*** Block opens ***

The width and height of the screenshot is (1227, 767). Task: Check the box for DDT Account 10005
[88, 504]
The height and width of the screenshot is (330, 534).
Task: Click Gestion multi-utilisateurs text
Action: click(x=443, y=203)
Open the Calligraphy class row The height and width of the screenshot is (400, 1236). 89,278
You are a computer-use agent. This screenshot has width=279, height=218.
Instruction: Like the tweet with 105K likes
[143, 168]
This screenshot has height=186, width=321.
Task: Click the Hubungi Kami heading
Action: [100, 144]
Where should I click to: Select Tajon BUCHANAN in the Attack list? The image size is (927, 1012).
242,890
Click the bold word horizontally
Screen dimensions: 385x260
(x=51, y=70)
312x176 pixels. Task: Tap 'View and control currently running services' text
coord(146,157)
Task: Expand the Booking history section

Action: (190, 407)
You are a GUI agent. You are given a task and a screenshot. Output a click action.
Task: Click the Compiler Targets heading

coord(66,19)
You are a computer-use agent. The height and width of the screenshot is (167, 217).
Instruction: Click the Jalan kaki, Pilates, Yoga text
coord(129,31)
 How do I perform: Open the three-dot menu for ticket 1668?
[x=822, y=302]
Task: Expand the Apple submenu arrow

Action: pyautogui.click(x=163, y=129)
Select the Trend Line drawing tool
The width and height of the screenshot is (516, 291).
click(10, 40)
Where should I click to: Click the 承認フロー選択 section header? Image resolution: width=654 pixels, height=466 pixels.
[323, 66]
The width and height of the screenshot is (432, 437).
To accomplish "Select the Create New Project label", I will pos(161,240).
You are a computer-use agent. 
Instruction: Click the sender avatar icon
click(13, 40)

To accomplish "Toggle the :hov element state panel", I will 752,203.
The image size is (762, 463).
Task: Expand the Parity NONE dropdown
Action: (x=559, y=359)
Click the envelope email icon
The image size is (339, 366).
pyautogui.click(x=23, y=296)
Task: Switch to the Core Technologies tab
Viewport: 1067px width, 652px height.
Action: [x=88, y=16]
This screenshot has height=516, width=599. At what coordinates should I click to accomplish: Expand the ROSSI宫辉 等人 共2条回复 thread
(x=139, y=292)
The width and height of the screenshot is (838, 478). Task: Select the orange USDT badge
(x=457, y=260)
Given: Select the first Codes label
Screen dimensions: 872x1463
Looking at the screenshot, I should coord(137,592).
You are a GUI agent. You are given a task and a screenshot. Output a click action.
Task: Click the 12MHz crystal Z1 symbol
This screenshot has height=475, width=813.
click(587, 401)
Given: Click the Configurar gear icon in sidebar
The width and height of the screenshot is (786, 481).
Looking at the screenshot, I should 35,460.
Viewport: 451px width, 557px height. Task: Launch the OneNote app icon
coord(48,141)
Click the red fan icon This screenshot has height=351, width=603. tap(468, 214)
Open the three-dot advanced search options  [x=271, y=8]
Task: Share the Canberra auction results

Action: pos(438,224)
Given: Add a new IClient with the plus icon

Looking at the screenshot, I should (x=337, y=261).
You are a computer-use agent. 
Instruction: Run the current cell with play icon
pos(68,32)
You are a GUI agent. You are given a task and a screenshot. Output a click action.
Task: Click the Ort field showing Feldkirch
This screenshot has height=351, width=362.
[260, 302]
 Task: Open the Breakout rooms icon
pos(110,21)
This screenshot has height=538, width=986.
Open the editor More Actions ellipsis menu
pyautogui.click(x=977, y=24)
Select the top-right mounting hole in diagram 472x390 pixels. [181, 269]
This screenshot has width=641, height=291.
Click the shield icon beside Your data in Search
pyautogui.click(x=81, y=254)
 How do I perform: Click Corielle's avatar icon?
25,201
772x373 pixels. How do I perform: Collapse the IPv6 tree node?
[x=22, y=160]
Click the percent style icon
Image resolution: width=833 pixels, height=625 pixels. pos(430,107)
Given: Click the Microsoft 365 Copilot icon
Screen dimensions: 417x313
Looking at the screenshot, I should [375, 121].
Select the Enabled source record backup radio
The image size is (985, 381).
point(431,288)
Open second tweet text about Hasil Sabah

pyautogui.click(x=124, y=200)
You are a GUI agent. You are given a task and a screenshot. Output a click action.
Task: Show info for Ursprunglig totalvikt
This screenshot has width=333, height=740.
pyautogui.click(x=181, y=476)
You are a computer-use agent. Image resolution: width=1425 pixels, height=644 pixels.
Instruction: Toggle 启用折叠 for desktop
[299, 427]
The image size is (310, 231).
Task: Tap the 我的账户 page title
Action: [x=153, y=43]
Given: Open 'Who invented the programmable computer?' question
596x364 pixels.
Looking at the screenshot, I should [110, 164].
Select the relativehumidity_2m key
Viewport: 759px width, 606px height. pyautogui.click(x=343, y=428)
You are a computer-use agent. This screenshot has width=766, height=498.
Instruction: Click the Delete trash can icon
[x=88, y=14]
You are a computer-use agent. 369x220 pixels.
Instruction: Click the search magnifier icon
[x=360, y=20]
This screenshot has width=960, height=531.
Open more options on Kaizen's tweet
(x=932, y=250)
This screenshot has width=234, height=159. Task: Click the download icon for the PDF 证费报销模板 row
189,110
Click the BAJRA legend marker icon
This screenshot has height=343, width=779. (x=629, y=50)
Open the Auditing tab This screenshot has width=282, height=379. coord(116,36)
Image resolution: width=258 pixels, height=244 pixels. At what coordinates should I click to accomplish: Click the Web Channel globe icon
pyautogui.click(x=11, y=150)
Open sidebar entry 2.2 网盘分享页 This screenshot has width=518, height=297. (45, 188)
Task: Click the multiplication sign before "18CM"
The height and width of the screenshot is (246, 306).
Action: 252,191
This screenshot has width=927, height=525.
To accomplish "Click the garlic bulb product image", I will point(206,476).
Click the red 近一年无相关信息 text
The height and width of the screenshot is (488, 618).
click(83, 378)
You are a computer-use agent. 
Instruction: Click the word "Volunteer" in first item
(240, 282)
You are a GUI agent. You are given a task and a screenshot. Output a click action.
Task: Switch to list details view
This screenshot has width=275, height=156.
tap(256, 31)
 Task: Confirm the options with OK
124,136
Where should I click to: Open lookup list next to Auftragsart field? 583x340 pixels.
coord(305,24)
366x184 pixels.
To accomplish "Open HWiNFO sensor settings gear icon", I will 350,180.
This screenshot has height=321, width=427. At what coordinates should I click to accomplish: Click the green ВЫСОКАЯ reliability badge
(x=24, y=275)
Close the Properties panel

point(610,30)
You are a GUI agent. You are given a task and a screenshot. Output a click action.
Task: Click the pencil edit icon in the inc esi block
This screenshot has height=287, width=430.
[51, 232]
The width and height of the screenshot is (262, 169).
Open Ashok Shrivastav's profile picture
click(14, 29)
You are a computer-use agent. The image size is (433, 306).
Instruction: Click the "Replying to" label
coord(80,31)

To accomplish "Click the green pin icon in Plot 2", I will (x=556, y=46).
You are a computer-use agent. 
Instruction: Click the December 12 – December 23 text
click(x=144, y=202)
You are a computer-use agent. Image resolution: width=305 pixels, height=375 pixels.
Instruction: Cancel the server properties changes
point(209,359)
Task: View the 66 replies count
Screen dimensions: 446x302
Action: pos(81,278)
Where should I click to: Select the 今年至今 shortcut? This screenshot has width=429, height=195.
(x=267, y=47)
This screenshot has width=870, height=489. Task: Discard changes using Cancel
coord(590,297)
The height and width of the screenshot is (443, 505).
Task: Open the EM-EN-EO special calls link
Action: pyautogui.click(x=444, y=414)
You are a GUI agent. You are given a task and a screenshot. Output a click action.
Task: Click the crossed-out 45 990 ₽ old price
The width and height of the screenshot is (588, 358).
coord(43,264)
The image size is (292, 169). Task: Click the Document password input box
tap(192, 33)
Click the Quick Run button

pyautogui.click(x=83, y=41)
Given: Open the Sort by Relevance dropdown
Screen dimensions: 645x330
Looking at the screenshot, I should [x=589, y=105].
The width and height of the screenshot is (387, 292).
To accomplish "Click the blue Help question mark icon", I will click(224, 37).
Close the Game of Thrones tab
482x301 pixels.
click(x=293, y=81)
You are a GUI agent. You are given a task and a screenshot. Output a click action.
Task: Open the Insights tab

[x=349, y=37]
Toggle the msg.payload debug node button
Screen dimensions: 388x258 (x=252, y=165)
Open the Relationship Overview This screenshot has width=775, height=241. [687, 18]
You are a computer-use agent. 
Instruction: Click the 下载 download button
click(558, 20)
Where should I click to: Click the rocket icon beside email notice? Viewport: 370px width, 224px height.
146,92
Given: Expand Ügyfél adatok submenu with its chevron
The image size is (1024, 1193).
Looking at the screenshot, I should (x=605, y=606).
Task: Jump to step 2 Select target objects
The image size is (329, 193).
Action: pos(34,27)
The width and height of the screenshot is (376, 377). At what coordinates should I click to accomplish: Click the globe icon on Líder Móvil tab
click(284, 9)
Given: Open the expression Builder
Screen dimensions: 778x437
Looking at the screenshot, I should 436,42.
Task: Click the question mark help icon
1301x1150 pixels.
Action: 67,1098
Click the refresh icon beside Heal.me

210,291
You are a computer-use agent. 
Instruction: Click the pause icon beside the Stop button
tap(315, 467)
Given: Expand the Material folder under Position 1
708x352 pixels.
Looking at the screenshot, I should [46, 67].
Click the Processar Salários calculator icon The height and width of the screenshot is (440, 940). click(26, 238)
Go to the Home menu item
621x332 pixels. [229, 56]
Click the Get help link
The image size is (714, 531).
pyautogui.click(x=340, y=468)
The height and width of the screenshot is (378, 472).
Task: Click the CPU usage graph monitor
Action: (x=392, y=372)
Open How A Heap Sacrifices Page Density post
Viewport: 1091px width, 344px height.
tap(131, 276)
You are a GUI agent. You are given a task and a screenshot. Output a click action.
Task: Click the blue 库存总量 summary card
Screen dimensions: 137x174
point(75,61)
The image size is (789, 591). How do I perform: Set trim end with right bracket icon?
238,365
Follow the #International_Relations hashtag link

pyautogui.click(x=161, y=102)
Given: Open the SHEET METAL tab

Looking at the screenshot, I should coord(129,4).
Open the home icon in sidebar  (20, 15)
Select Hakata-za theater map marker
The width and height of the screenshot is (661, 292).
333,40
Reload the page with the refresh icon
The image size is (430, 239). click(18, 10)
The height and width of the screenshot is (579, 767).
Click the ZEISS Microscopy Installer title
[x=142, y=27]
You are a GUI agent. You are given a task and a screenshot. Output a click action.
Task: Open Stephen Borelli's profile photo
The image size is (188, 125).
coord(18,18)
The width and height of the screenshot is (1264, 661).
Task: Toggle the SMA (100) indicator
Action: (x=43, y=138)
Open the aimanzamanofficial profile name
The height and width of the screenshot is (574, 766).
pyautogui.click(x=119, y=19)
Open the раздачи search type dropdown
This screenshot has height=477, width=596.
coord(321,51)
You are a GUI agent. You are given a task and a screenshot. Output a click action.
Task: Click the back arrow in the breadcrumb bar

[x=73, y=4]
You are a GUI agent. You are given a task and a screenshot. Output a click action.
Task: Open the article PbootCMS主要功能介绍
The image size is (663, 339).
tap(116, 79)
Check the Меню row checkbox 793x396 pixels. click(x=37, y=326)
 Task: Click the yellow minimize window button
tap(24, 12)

*** Block closes ***

◆ What to work on ◆
Gather from the data above every line with the string "blue".

◆ Answer space ◆
To accomplish "Click the blue Help question mark icon", I will click(224, 37).
Task: Click the blue 库存总量 summary card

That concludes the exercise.